**SOURCE DATA:**
┄┄┄┄┄┄

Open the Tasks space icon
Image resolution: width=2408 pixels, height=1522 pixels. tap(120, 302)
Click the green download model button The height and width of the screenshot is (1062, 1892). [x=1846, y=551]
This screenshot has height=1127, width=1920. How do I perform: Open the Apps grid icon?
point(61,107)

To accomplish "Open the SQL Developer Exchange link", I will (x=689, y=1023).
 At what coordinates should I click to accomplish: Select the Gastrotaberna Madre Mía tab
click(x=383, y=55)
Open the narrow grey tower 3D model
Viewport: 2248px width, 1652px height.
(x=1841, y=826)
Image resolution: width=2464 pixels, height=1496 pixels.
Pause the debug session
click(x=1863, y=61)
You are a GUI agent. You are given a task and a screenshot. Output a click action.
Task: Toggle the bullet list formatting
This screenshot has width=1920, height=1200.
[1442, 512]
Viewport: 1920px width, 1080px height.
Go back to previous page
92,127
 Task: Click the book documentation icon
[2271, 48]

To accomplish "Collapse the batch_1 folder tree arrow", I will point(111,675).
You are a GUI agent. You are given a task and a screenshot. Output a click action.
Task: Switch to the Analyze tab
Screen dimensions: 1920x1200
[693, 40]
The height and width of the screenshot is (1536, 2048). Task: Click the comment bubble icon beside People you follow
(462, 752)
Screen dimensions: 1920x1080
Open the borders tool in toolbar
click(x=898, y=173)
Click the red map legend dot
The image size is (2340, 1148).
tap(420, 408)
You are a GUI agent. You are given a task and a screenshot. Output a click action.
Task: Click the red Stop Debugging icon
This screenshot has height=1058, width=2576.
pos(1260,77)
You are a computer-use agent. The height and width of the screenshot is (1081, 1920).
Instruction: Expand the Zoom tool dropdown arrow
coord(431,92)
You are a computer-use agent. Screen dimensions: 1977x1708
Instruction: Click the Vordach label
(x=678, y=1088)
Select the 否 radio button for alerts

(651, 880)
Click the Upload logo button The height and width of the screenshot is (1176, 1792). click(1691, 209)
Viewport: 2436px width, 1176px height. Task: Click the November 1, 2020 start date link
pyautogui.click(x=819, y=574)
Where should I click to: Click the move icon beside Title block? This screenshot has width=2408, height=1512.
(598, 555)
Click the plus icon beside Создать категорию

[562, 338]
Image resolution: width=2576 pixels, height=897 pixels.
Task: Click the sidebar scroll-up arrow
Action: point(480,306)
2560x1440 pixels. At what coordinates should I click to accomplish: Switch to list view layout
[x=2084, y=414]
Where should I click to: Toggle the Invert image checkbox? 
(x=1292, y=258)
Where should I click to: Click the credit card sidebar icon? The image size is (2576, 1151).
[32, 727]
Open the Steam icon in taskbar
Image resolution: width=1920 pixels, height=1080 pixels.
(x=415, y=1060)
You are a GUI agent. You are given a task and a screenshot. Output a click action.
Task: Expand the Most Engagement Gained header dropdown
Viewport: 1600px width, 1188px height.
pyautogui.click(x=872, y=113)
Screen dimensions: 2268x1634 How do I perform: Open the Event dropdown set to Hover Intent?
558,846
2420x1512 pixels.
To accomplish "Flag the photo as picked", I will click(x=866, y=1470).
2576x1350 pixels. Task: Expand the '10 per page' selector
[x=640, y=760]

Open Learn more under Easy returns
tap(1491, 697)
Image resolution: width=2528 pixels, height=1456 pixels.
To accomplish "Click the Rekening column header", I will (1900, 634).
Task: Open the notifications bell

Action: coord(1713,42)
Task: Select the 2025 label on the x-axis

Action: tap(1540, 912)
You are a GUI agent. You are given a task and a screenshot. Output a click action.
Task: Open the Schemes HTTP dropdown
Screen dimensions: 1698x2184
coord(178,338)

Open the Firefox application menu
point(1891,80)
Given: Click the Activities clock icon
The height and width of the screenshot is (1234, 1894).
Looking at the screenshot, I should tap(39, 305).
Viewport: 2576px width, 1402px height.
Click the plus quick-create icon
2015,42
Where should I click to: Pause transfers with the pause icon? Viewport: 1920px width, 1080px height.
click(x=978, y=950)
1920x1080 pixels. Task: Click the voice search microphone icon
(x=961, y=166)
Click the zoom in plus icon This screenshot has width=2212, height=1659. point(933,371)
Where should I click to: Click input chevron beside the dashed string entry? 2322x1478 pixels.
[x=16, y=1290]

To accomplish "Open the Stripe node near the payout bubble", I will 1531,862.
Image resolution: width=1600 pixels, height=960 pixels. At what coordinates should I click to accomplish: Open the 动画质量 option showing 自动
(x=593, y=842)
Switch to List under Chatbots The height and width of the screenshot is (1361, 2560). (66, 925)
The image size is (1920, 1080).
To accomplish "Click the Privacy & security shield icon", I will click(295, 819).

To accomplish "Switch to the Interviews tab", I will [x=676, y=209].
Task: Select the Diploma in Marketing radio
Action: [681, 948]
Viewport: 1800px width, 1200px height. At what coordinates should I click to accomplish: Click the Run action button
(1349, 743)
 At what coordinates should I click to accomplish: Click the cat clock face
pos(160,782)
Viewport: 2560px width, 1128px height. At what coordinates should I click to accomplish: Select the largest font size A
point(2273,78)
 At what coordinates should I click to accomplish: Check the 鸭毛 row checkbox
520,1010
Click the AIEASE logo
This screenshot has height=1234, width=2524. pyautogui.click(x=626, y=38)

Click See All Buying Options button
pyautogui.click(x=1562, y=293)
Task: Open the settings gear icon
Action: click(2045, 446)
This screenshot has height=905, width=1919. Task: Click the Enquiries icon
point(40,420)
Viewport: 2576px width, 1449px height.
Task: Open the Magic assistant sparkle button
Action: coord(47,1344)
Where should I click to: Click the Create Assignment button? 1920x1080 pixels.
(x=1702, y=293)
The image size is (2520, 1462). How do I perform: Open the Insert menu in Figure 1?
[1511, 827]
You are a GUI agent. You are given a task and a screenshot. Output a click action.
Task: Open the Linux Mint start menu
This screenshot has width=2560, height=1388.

┄┄┄┄┄┄

**REQUIREMENT:** Starting at the line that contains "Where should I click to: Click the Create", retype each line through the end of the listing above and nothing else.

**RESPONSE AREA:**
Where should I click to: Click the Create Assignment button? 1920x1080 pixels.
(x=1702, y=293)
The image size is (2520, 1462). How do I perform: Open the Insert menu in Figure 1?
[1511, 827]
You are a GUI agent. You are given a task and a screenshot. Output a click action.
Task: Open the Linux Mint start menu
This screenshot has width=2560, height=1388.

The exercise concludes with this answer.